Outside, on this brisk but sunny November afternoon, one can see the streets of the district, also called “The North Loop.” That name comes from long-gone rail and streetcar lines that served the once-bustling industrial enclave of the city, an area that fell on hard times. Much of the neighborhood’s industrial flavor remains, with some still-profitable firms doing business there in the heavy-boned industrial buildings. Some of the businesses are good customers. And, thanks to Franklin National Bank of Minneapolis and other players, the neighborhood has been undergoing a comeback.

For instance, some of the buildings—now sporting names like “The Bookman Lofts” and “The Stacks”—have been turned from vacant or underutilized reminders of a wholly industrial past into condo and townhome buildings, housing a generation of urban pioneers who have helped make the community’s mixed-use future get off to a sound start.
 
Bridges and her bank aren’t “paratroop bankers,” lenders and institutions that dip into urban communities from elsewhere to fulfill this or that short-term mission, and then move on. The fortunes of both banker and bank are tied very much to the Warehouse District and other Minneapolis neighborhoods and ethnic communities served by Franklin.
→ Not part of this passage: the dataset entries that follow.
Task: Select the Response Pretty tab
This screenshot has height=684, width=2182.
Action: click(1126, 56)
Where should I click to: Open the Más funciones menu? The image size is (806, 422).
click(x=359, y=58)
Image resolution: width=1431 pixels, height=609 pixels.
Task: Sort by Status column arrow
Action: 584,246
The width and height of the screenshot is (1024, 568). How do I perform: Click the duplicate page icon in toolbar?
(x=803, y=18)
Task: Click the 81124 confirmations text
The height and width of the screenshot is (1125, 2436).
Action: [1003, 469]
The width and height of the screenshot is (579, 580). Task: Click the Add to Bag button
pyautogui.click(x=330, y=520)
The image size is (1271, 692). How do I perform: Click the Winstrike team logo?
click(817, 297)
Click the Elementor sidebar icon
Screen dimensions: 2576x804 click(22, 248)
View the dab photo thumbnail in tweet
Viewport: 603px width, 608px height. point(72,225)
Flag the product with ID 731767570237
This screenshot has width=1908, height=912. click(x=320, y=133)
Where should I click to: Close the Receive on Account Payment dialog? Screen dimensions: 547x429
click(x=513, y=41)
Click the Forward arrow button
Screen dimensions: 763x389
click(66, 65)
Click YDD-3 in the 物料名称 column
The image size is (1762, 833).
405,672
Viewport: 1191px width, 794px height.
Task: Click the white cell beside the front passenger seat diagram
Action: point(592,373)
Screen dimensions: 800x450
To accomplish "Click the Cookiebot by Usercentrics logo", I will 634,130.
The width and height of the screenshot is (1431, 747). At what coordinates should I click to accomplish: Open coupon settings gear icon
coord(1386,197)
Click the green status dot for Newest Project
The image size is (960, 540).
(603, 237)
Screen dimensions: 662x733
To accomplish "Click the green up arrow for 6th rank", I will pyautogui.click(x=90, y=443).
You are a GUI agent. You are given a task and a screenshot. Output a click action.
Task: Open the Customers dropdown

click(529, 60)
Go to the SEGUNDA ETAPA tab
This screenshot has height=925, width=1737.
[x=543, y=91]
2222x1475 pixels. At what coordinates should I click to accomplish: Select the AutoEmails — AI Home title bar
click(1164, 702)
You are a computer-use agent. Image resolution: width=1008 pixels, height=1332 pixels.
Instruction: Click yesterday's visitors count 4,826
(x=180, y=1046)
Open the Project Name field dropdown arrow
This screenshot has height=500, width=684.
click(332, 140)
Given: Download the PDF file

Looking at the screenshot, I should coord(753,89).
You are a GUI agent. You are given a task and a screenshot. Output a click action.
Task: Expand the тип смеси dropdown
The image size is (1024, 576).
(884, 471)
The bank, in an expansion of its territory, moved its headquarters to its new building in the district in 2002. Bridges and her husband, Thomas “Rudy” Grant, and the youngest of her four children, live nearby. They moved to a townhome in the Hawthorne section after spending many years in the suburbs. Both Franklin Bank and its CEO are very much a part of the community.

Socially responsible by design
Bridges, president and CEO of the $116.8 million-assets community bank, chairs the ABA America’s Community Bankers Council for 2007-2008. And though her community’s population dwarfs that of many locales served by her fellow council members, she is as much a community banker as any of them. What sets apart Franklin National and the two other banks in its holding company, Sunrise Community Banks, is their mission. The slogan on Bridges’ business card sums it up: “Leader in Improving Our Urban Community.”
 
“Social responsibility” is part of that mission and a way of doing business at Franklin National, which goes by “Franklin Bank.” Serving nonprofit organizations—hundreds of them—and small businesses, and working with government agencies for community betterment, comprise much of the bank’s strategy towards being a “socially responsible” bank.
 
Franklin Bank makes most of its loans right in its own neighborhoods, and is willing to take prudent risks to support those communities. While many of the organizations that the bank partners with in its community development lending are large, it also makes many loans to inexperienced borrowers who need a start. Management prides itself for underwriting based not only on collateral and cash flow, but also character. A good percentage of the bank’s business loans go to long-term credits for small businesses started by immigrants.
 
Immigrant populations have boomed in Minneapolis. One recent report found that more than 80 languages are spoken in public schools by immigrants’ children in the Twin Cities’ area.

Banking, not charity
“Social responsibility can be read as ‘making concessions,’ ‘settling for a lesser return,’ and for ‘giving away money’,” says Bridges, a veteran banker. But that’s not what she and her institution are about.
 
“The challenge,” continues Bridges, “has always been to get people to understand that social responsibility is not only a great idea, but also a great business. You can do well by doing good.” Indeed, Bill Reiling, chairman of $478.1 million-assets Sunrise Community Banks, reminds the staff: “No margin, no mission.”
 
Franklin has enjoyed steady growth for decades, and respectable returns as well. Return on assets averaged 1.8% from 2002-2006, and 2007 ROA came in at 2.16%.
 
The recipe for “doing good” has many ingredients at Franklin Bank, which specializes in commercial real estate and business lending, with the goal of making those loans and serving those businesses and nonprofit organizations that can help sustain and rebuild the North Loop as well as other neighborhoods.
 
As one learns more about Franklin Bank, it comes as no surprise that it received an “Outstanding” CRA rating from the Comptroller’s Office in its most recent exam, in 2003. The report termed its community development lending “excellent.” The bank has twice been designated a federal community development financial institution, and received two consecutive $500,000 awards from the Bank Enterprise Award Program.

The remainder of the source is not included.